Previewed 14 December 2009, Opened 15 December 2009, Closed 9 January 2010 at the Trafalgar Studios in London
The West End Premiere of Agatha Christie's A Daughter's A Daughter in London - written under the pen-name 'Mary Westmacott' - starring Jenny Seagrove and Honeysuckle Weeks
Brimming with Agatha Christie's brilliant wit, A Daughter's A Daughter is a gripping psychological drama that tells the tale of a mother and her daughter as they strive to find happiness in 1940s Britain. Returning home from the Second World War, Sarah convinces her mother to 'live life to the hilt', and ditch her fiance Richard. Meanwhile Sarah has become involved with cad Lawrence and feels the need to marry him in order to please her mother. Will Ann and Sarah make life decisions based on the other's wishes?
The cast features Jenny Seagrove as 'Ann Prentice' and Honeysuckle Weeks as 'Sarah Prentice' with Tracey Childs as 'Dame Laura Whitstable', Simon Dutton as 'Richard Caulfield', Ann Wenn as 'Doris Caulfield', Gay Soper as 'Edith', Peter Sandys-Clarke as 'Jerry Lloyd' and Gabrielle Lloyd. Directed by Roy Marsden with designs by Simon Scullion, lighting by Mark Howett and sound by Ian Horrocks-Taylor.
Written by Agatha Christie under the pen-name 'Mary Westmacott', this is the first full-scale production in London's West End of this rare Christie masterpiece since its original stage premiere at the Theatre Royal Bath in 1954. This production is presented by the Agatha Christie Theatre Company for a strictly limited 31 performance season.

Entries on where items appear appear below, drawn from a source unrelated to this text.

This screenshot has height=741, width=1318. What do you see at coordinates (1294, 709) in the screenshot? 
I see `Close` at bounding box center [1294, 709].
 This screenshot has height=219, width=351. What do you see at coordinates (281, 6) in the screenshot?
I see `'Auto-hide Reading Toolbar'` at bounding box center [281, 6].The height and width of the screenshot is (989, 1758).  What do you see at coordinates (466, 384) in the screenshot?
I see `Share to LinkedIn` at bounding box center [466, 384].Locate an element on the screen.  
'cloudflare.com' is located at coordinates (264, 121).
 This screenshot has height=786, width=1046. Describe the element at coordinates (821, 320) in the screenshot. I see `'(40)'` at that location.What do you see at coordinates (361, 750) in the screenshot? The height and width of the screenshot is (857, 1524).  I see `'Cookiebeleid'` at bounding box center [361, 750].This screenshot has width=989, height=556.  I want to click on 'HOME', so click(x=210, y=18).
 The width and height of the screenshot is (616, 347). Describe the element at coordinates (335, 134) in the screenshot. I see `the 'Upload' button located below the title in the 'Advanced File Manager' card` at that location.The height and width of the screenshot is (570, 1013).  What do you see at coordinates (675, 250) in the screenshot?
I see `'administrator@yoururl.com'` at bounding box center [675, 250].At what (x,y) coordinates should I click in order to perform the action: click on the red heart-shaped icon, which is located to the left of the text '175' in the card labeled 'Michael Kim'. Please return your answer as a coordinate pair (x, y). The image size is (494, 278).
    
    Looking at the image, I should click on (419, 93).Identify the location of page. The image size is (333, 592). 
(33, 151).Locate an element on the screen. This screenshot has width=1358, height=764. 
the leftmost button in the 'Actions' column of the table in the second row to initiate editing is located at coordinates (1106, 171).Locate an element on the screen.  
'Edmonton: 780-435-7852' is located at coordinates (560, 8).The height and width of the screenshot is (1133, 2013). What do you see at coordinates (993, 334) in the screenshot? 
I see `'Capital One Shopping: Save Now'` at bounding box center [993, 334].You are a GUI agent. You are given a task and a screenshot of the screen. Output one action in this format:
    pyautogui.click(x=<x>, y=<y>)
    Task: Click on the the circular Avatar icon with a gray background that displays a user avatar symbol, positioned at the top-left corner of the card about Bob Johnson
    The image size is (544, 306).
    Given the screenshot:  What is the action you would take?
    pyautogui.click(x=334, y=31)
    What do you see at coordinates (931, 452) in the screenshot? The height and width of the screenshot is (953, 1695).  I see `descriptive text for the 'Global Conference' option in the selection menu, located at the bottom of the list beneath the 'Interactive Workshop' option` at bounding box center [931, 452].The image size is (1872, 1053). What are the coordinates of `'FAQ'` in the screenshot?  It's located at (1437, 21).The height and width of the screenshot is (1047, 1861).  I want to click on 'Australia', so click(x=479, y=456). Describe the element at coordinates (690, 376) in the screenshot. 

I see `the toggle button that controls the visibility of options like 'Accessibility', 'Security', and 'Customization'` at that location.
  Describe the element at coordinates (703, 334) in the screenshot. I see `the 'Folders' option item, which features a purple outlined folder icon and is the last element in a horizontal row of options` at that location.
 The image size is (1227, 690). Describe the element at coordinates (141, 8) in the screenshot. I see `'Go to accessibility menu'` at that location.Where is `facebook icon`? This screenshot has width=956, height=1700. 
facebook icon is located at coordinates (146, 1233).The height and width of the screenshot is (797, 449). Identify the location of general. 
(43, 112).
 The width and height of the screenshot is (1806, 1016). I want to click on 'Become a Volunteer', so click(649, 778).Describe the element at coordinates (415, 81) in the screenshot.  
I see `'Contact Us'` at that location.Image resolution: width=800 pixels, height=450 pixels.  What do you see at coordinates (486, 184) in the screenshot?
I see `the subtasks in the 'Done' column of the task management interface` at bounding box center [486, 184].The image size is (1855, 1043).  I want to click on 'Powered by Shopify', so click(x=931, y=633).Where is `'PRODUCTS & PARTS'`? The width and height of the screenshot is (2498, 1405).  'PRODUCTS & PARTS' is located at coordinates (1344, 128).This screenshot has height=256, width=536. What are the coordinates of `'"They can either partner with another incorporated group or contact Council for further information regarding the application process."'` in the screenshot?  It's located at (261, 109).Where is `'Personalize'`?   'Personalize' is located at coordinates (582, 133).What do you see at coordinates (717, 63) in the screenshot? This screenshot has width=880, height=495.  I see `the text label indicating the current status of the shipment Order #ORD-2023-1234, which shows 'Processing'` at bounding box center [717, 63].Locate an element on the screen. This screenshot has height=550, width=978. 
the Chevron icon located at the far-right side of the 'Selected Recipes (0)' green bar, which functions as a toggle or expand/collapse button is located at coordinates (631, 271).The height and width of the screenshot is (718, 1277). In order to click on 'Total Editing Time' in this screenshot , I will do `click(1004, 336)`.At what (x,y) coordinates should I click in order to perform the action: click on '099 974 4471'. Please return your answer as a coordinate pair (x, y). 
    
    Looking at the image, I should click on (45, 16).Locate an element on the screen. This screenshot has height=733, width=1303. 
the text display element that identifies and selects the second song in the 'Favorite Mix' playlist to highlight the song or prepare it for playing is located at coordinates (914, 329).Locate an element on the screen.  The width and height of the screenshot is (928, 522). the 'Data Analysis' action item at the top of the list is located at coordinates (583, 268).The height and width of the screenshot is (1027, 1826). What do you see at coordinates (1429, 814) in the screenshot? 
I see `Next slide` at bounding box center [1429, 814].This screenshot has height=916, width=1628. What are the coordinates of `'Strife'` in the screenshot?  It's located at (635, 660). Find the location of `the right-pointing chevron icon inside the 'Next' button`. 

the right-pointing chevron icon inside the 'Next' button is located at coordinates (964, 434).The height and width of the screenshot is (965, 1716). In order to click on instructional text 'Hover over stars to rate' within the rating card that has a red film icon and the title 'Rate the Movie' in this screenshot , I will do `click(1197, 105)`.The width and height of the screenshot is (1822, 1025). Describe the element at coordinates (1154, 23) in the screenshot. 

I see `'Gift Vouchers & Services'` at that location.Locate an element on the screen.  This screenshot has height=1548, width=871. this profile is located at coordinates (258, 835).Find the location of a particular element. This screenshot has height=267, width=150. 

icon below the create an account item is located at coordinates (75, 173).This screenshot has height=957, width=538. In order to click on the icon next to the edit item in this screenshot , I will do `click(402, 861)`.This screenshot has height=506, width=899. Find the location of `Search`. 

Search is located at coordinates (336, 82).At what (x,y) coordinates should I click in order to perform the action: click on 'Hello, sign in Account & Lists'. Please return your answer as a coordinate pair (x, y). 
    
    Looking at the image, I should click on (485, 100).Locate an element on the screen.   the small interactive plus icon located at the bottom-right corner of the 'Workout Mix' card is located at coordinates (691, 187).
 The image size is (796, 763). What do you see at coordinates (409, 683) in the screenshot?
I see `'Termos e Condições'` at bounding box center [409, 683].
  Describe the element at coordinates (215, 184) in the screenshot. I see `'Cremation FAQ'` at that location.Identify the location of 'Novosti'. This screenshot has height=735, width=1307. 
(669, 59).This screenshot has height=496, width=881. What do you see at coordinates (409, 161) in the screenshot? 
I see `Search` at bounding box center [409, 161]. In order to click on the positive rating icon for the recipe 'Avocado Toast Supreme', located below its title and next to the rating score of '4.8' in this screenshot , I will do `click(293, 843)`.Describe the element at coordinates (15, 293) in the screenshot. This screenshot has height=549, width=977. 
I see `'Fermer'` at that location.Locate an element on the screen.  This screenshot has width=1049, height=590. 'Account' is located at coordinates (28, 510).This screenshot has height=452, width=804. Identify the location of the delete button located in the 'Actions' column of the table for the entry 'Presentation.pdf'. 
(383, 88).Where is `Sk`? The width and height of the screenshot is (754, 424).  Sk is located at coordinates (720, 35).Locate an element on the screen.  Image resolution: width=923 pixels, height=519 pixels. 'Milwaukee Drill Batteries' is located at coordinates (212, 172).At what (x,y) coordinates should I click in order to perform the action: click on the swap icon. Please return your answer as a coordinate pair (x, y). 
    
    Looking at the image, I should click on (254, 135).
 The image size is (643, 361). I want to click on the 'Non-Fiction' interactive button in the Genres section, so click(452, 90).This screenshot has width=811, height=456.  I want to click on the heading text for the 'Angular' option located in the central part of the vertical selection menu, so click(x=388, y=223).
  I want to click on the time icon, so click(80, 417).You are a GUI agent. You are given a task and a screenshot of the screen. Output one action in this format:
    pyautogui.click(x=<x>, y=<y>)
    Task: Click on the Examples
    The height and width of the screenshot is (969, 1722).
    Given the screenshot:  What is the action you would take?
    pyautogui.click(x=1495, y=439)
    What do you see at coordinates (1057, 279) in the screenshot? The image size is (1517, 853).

"This might be by Agatha Christie but it's a why-on-earth-did-they-do-it rather than a whodunnit. There's a reason why this would-be psychological drama, written under Christie's alter-ego pen-name Mary Westmacott, hasn't been properly revived - 'resuscitated' might be more apt - since its one week runout in Bath in 1956. That's because it's a grindingly subplot-free, sub-Rattigan, trawl through the lives and failed loves of a mother and grownup daughter. Sarah (Honeysuckle Weeks, doing her best) returns from service in the Second World War to find her longwidowed mother Ann (Jenny Seagrove, depressingly pinched) is engaged. Selfish Sarah isn't happy, Mum rethinks and we hunker down miserably for two hours of clipped tones and copious cocktails. The doorbell rings every few minutes with an unexpected guest who hasn't been seen for absolutely ages, darling, and we fervently hope that the library, tantalisingly glimpsed stage right, might turn out to have a body in it." The London Evening Standard
"This old potboiler was written by Mary Westmacott, the nom de plume that Miss Christie employed to distinguish her romantic fiction from her whodunits. Her sensitive alter ego was not, alas, a conspicuous success. A re-hash of an earlier, unperformed play that she wrote in the 1930s, this one is a case in point: it opened more than half a century ago at the Theatre Royal, Bath, where it played for all of one week, and this is its first airing since then. Still, it has some timeless things to say about the relationship between mothers and daughters and, in its rather stiff and formal way, it makes for quite compelling theatre. The cast, headed by Jenny Seagrove, give it their all. She plays a middle aged social lioness who is frustrated in her attempts to rekindle her love life with an old bore called Richard (Simon Dutton) by her wayward daughter (Honeysuckle Weeks). Tracey Childs is on hand, too, as a bitchy family friend, and Peter Sandys-Clarke plays Jerry, the daughter's on-off love interest. Dated and a bit overwrought it may all be, but gloriously so." The Sunday Telegraph
Published in 1952, the same year as Christie's thriller The Mousetrap opened in London's West End, A Daughter's A Daughter was the fifth novel that Agatha Christie wrote under the name 'Mary Westmacott', the others being Giant's Bread (published 1930); Unfinished Portrait (1934); Absent in the Spring (1944); The Rose and the Yew Tree (1948); and The Burden (1956).
A Daughter's A Daughter in London at the Trafalgar Studio 1 previewed from 14 December 2009, opened on 15 December 2009 and closed on 9 January 2010.